During the time between the examinations, there was a significant improvement in total PANSS score (t22 = 5.8; P < .001); PANSS positive score (t22 = 5.3; P < .001); and PANSS general score (t22 = 6.8; P < .001). The patients also improved in function (t22 = −5.21; P < .001) and depressive symptoms (t19 = 4.3; P < .001) (Table). The analyses were repeated without the patient who had stopped medication before follow-up, but this did not change the significance level.

At follow-up, the 22 patients who remained medicated had all been given a stable dose of amisulpride for at least 2 weeks, with an average daily dose of 302 mg (100-800 mg). Two patients experienced mild extrapyramidal symptoms in terms of muscular rigidity and mild tremors.

Behavioral data

The total monetary gain during the task was similar across groups and time, as there was no main effect of group, no effect of time, and no group × time interaction. There was a nonsignificant numeric increase in the amount of money participants won at follow-up, and this increase was larger in the patients.

In terms of reaction time, there was a main effect of group (F1,45 = 4.3; P = .045), time (F1,45 = 11.5; P = .001), and trial type (F5,225 = 7; P < .001). There were no interactions. Patients were generally slower than healthy controls, but both groups improved in reaction time from baseline to follow-up, and both groups had the fastest reaction time in the uncertain gain and loss trials (Figure 2).

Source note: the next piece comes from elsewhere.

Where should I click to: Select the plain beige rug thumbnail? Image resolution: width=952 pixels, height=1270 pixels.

To account for the expected difference in reaction time, the paradigm was designed to aim at an overall hit rate of around 66% during the task. The actual hit rate showed no main effect of group or time, but there was a main effect of trial type (F5,225 = 31; P < .001) and a trial type × group interaction (F5,225 = 2.8; P = .02). In both groups, the highest hit rate was seen in the uncertain gain and loss trials. Generally, patients had an overall lower hit rate, except in the uncertain neutral trials, where their hit rate was higher than the controls. There were no time × group, time × trial type, or time × trial type × group interactions (Figure 2).

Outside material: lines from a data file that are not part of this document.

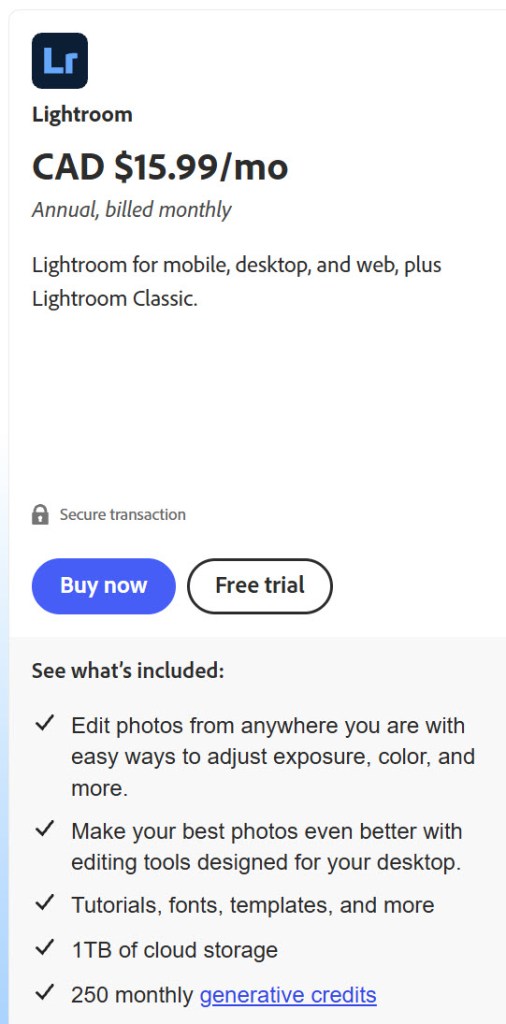Click the checkmark beside 250 monthly credits
This screenshot has width=506, height=1024.
click(x=44, y=993)
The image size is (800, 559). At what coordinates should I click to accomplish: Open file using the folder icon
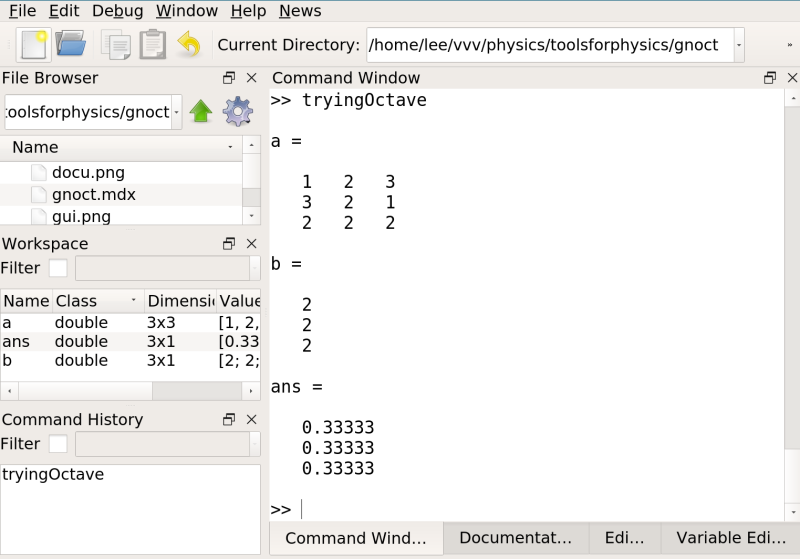coord(70,45)
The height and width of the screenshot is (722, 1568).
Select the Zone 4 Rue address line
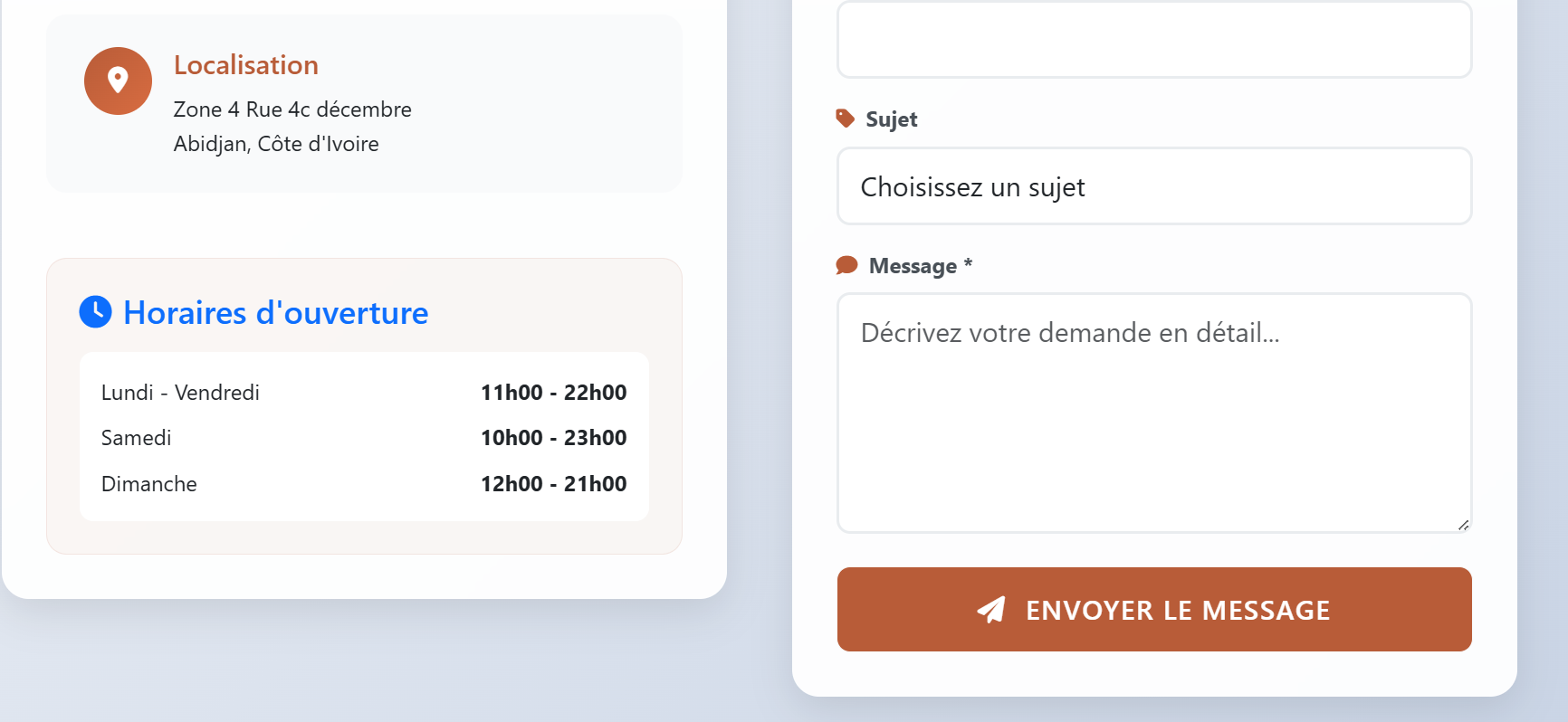[x=292, y=109]
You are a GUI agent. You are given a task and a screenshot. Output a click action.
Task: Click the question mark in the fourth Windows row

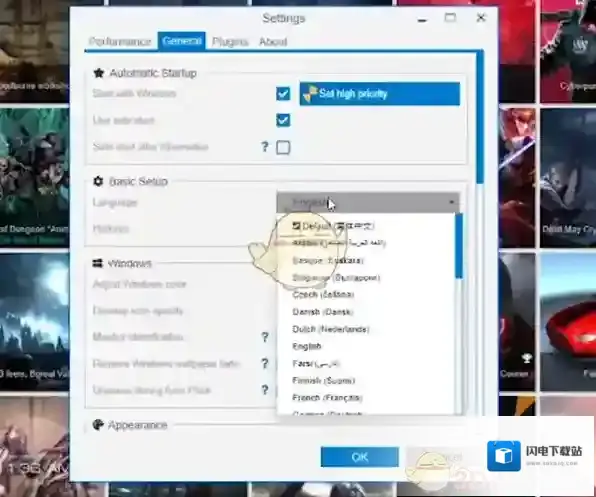pos(265,364)
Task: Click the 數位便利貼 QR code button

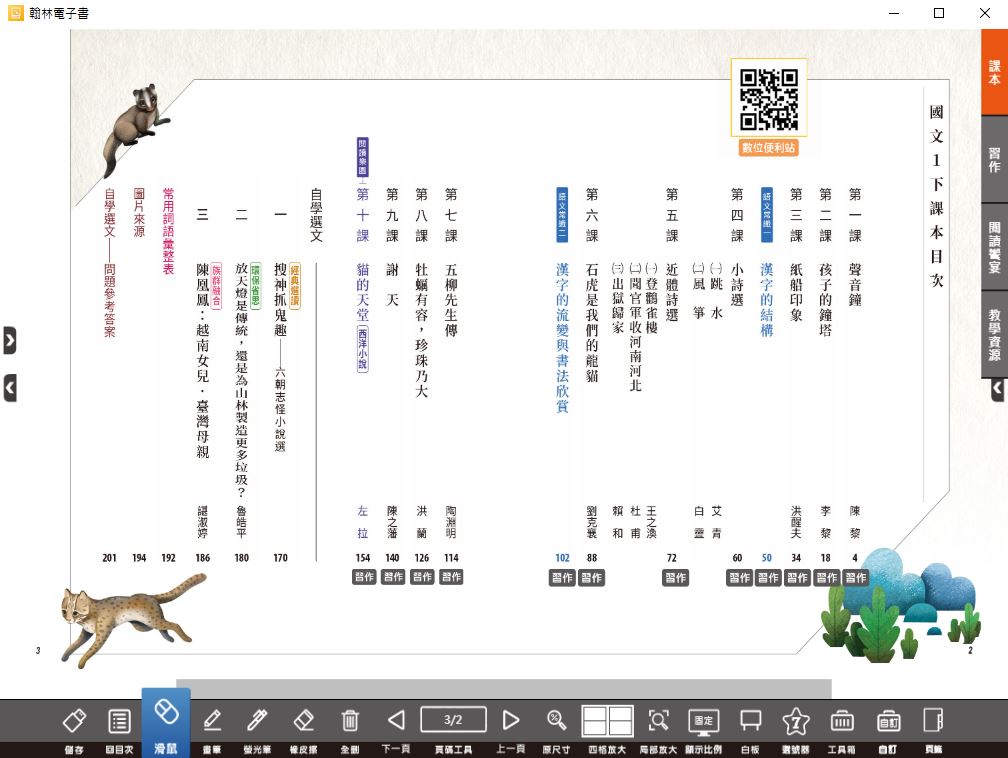Action: (768, 109)
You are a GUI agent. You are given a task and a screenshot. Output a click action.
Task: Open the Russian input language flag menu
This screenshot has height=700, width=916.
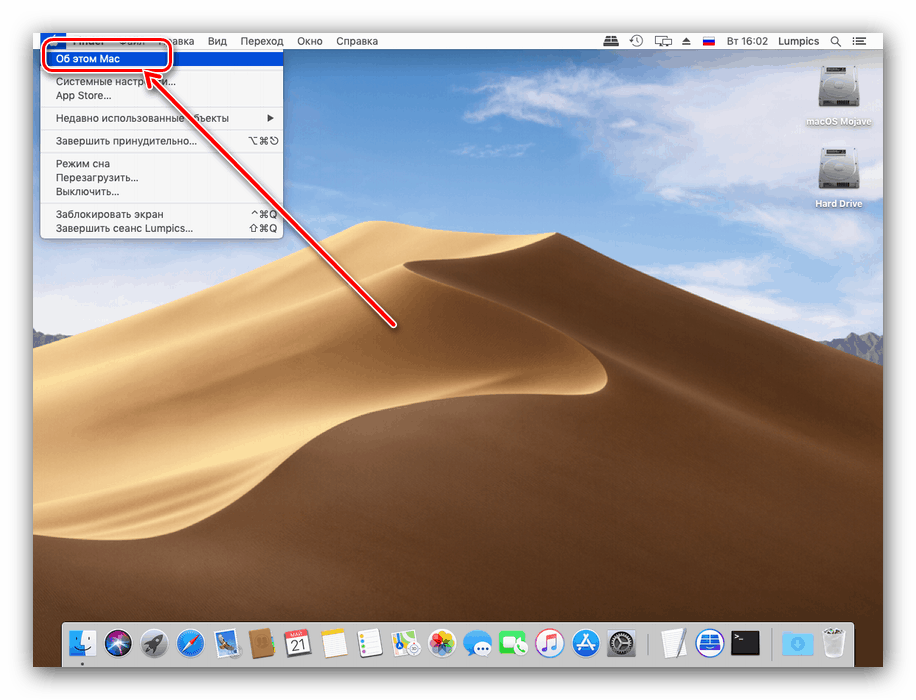[710, 41]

In summary, the patients were slower than the controls at baseline and follow-up. They missed a few more events, but because of the adaptive paradigm, they won on average the same amount of money. Both groups improved over time, with a decrease in reaction time and a numeric increase in the amount of money won.

fMRI DATA

To confirm our previous baseline findings in the larger cohort of 31 patients,19 group difference in the salience contrast [ug + ul > cn+un] at baseline was examined. As expected, group differences were seen in several brain areas, with patients showing an attenuated activation in the contrast compared with healthy controls. At follow-up, there were no group differences. The voxelwise analysis of covariance of the salience contrast showed a main effect of group, no effect of time, and no group × time interaction using the false discovery rate q <0.05. Repeating the analyses using an uncorrected P value <.001, there were still group differences at baseline. As with false discovery rate thresholding, the group differences at follow-up were smaller because of more activation in the patients as compared with baseline. The voxelwise analysis of covariance of the salience contrast showed a main effect of group. Further, there was a main effect of time in 2 temporal regions but no group × time interaction (Figure 3).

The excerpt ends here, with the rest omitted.